Appare fuori tema musicale "The Trial". Forse renderla piu' psichedelico-pinkfloydiana e meno operistica : sarebbe stato meglio.
Tre anni dopo il successo mondiale del doppio LP, esce il film con la regia di Alan Parker. Un giovane Bob Geldof (leader dei Boomtown Rats, all' epoca) e' l' attore protagonista nella parte di Pink.
Il padre morto in guerra, la madre iper-protettiva, l' insegnamento dannoso, l' isolamento, il nichilismo, il rapporto di coppia assente, le masse soggiogate dal potere, sono i temi trattati nel doppio disco e soprattutto nel film che focalizza maggiormente certi concetti che nel doppio LP non vengono spiegati al meglio.
Il disco verra' particolarmente apprezzato in terra tedesca. Waters, alla caduta del Muro di Berlino, vi fara' uno storico concerto nel 1990.
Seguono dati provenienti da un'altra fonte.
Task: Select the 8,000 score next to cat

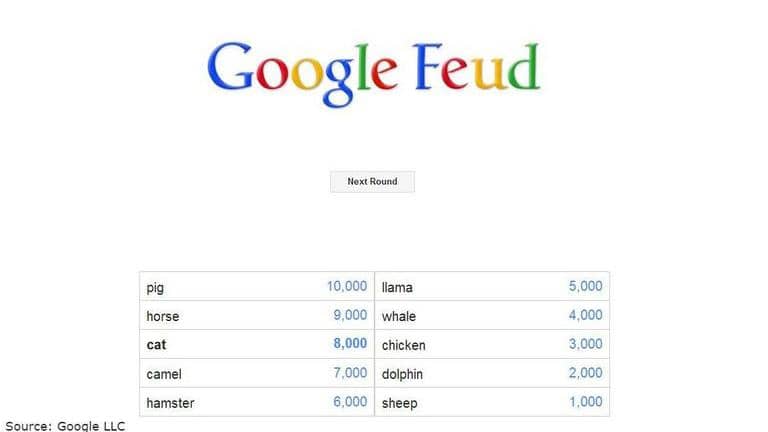Action: click(x=350, y=344)
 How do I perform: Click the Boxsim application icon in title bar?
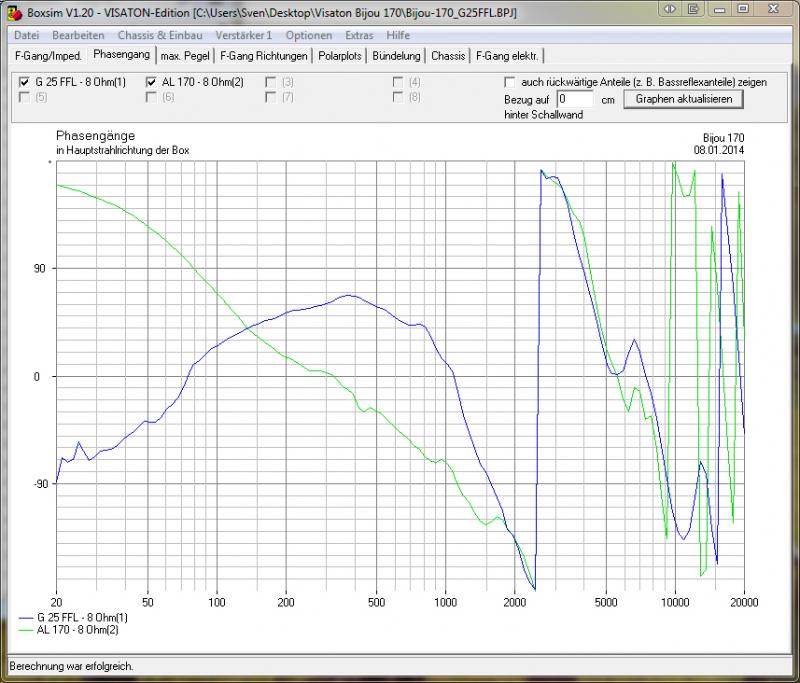pyautogui.click(x=13, y=12)
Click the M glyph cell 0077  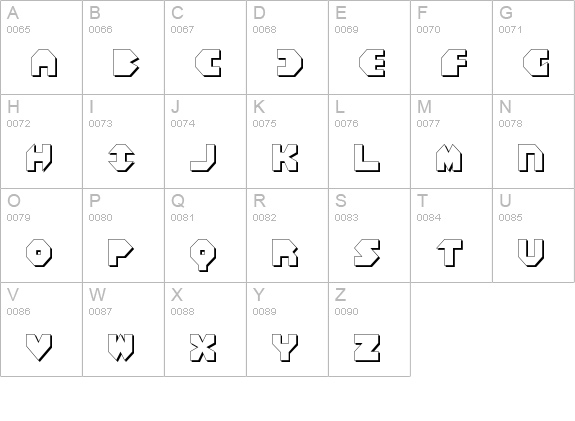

Nota curiosa : "What Shall We Do Now", canzone eseguita in tour non e' presente sul doppio vinile "The Wall" per problemi di spazio (ma presente sul film). Sul LP viene sostituita dalla piu' breve "Empty Space". Questa song, appena prima di iniziare, contiene un messaggio interno solo se la si ascolta al contrario.